(About this task)
Go through the records and report each line holding the string "button".

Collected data
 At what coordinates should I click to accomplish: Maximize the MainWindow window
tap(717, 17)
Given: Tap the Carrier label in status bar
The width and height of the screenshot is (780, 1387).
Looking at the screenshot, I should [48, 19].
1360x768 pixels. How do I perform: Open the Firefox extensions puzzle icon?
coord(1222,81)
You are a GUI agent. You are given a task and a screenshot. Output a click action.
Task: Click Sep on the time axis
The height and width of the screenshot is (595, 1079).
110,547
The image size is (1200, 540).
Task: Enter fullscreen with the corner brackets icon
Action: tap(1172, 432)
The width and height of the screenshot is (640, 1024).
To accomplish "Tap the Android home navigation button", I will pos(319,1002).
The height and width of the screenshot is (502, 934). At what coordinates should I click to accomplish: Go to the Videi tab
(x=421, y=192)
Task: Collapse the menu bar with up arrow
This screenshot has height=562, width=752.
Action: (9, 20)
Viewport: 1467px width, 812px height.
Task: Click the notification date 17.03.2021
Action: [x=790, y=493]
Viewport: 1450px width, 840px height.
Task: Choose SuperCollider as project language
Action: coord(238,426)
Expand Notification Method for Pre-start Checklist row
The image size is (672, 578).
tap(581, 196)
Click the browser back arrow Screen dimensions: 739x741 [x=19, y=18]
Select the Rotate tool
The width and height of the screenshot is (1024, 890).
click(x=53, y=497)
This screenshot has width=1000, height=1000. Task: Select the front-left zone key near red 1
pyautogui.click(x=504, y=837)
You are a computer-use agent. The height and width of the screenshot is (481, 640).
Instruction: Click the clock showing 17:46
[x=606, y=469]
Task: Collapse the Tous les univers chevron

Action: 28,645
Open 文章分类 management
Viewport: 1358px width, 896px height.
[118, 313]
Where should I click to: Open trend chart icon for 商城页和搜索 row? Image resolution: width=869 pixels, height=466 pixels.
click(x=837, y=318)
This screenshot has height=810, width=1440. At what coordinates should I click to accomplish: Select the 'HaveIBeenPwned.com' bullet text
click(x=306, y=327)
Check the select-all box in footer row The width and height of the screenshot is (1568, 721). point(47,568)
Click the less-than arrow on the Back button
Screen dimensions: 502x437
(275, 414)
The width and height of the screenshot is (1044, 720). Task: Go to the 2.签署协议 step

(Answer section)
To accomplish "Tap the Android home navigation button", I will pos(319,1002).
Click the less-than arrow on the Back button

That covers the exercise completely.